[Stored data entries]

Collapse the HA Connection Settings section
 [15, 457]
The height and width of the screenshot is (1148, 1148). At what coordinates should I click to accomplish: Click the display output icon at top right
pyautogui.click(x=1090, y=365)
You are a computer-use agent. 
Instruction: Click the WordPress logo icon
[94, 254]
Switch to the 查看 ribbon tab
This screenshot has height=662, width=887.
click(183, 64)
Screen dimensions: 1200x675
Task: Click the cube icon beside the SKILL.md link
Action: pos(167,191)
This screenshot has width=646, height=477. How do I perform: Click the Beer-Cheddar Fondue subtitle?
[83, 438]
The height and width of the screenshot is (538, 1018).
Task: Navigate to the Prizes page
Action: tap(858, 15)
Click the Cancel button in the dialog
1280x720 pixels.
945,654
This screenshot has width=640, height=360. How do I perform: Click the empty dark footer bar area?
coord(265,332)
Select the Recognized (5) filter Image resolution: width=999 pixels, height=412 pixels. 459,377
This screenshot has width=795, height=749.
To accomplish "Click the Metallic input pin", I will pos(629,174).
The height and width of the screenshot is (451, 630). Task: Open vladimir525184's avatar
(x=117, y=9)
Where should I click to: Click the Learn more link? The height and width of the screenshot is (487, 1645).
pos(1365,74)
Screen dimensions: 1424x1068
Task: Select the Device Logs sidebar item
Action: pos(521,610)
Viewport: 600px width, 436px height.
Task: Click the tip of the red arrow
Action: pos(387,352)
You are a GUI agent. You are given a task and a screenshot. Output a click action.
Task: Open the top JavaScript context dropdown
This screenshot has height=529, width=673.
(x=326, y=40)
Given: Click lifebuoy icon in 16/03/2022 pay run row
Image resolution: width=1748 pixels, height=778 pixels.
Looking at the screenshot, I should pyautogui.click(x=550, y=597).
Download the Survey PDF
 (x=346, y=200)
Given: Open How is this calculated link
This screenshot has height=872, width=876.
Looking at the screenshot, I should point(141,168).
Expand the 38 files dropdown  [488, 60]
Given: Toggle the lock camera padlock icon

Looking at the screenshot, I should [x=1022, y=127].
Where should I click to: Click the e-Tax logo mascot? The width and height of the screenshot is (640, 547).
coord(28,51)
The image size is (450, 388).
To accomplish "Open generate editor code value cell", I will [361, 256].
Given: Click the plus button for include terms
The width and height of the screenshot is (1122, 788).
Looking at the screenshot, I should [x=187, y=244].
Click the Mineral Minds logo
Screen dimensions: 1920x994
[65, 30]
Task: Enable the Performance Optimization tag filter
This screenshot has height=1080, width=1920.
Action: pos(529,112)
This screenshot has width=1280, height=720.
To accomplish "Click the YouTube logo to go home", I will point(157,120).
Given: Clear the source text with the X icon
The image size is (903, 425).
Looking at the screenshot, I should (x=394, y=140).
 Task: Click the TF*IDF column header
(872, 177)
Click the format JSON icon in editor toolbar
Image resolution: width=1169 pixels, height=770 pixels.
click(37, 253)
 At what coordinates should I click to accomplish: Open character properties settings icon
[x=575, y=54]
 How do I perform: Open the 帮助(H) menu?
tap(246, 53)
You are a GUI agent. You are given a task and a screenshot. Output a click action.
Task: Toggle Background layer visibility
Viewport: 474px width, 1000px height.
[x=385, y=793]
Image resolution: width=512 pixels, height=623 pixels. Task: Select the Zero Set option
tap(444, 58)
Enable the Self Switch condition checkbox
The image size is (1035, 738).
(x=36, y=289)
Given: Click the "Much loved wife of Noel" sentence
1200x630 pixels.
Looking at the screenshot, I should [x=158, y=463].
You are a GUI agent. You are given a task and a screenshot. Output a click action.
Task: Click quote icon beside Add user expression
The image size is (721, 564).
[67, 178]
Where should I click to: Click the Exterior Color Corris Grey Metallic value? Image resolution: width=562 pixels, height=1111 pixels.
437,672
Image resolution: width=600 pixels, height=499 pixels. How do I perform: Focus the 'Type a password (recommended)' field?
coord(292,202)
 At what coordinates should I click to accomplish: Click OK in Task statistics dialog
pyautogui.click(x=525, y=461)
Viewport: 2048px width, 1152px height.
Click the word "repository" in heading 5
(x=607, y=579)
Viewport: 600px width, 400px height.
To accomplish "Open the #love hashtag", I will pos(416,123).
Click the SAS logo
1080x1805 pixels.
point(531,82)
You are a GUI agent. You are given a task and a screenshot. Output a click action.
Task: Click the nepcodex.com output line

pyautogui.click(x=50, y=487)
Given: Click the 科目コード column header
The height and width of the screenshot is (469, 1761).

__Task to complete__
Print every entry exactly as written.

__Written solution__
Collapse the HA Connection Settings section
 [15, 457]
The height and width of the screenshot is (1148, 1148). At what coordinates should I click to accomplish: Click the display output icon at top right
pyautogui.click(x=1090, y=365)
You are a computer-use agent. 
Instruction: Click the WordPress logo icon
[94, 254]
Switch to the 查看 ribbon tab
This screenshot has height=662, width=887.
click(183, 64)
Screen dimensions: 1200x675
Task: Click the cube icon beside the SKILL.md link
Action: pos(167,191)
This screenshot has width=646, height=477. How do I perform: Click the Beer-Cheddar Fondue subtitle?
[83, 438]
The height and width of the screenshot is (538, 1018).
Task: Navigate to the Prizes page
Action: tap(858, 15)
Click the Cancel button in the dialog
1280x720 pixels.
945,654
This screenshot has width=640, height=360. How do I perform: Click the empty dark footer bar area?
coord(265,332)
Select the Recognized (5) filter Image resolution: width=999 pixels, height=412 pixels. 459,377
This screenshot has width=795, height=749.
To accomplish "Click the Metallic input pin", I will pos(629,174).
The height and width of the screenshot is (451, 630). Task: Open vladimir525184's avatar
(x=117, y=9)
Where should I click to: Click the Learn more link? The height and width of the screenshot is (487, 1645).
pos(1365,74)
Screen dimensions: 1424x1068
Task: Select the Device Logs sidebar item
Action: pos(521,610)
Viewport: 600px width, 436px height.
Task: Click the tip of the red arrow
Action: pos(387,352)
You are a GUI agent. You are given a task and a screenshot. Output a click action.
Task: Open the top JavaScript context dropdown
This screenshot has height=529, width=673.
(x=326, y=40)
Given: Click lifebuoy icon in 16/03/2022 pay run row
Image resolution: width=1748 pixels, height=778 pixels.
Looking at the screenshot, I should pyautogui.click(x=550, y=597).
Download the Survey PDF
 (x=346, y=200)
Given: Open How is this calculated link
This screenshot has height=872, width=876.
Looking at the screenshot, I should point(141,168).
Expand the 38 files dropdown  [488, 60]
Given: Toggle the lock camera padlock icon

Looking at the screenshot, I should [x=1022, y=127].
Where should I click to: Click the e-Tax logo mascot? The width and height of the screenshot is (640, 547).
coord(28,51)
The image size is (450, 388).
To accomplish "Open generate editor code value cell", I will [361, 256].
Given: Click the plus button for include terms
The width and height of the screenshot is (1122, 788).
Looking at the screenshot, I should [x=187, y=244].
Click the Mineral Minds logo
Screen dimensions: 1920x994
[65, 30]
Task: Enable the Performance Optimization tag filter
This screenshot has height=1080, width=1920.
Action: pos(529,112)
This screenshot has width=1280, height=720.
To accomplish "Click the YouTube logo to go home", I will point(157,120).
Given: Clear the source text with the X icon
The image size is (903, 425).
Looking at the screenshot, I should (x=394, y=140).
 Task: Click the TF*IDF column header
(872, 177)
Click the format JSON icon in editor toolbar
Image resolution: width=1169 pixels, height=770 pixels.
click(37, 253)
 At what coordinates should I click to accomplish: Open character properties settings icon
[x=575, y=54]
 How do I perform: Open the 帮助(H) menu?
tap(246, 53)
You are a GUI agent. You are given a task and a screenshot. Output a click action.
Task: Toggle Background layer visibility
Viewport: 474px width, 1000px height.
[x=385, y=793]
Image resolution: width=512 pixels, height=623 pixels. Task: Select the Zero Set option
tap(444, 58)
Enable the Self Switch condition checkbox
The image size is (1035, 738).
(x=36, y=289)
Given: Click the "Much loved wife of Noel" sentence
1200x630 pixels.
Looking at the screenshot, I should [x=158, y=463].
You are a GUI agent. You are given a task and a screenshot. Output a click action.
Task: Click quote icon beside Add user expression
The image size is (721, 564).
[67, 178]
Where should I click to: Click the Exterior Color Corris Grey Metallic value? Image resolution: width=562 pixels, height=1111 pixels.
437,672
Image resolution: width=600 pixels, height=499 pixels. How do I perform: Focus the 'Type a password (recommended)' field?
coord(292,202)
 At what coordinates should I click to accomplish: Click OK in Task statistics dialog
pyautogui.click(x=525, y=461)
Viewport: 2048px width, 1152px height.
Click the word "repository" in heading 5
(x=607, y=579)
Viewport: 600px width, 400px height.
To accomplish "Open the #love hashtag", I will pos(416,123).
Click the SAS logo
1080x1805 pixels.
point(531,82)
You are a GUI agent. You are given a task and a screenshot. Output a click action.
Task: Click the nepcodex.com output line

pyautogui.click(x=50, y=487)
Given: Click the 科目コード column header
The height and width of the screenshot is (469, 1761).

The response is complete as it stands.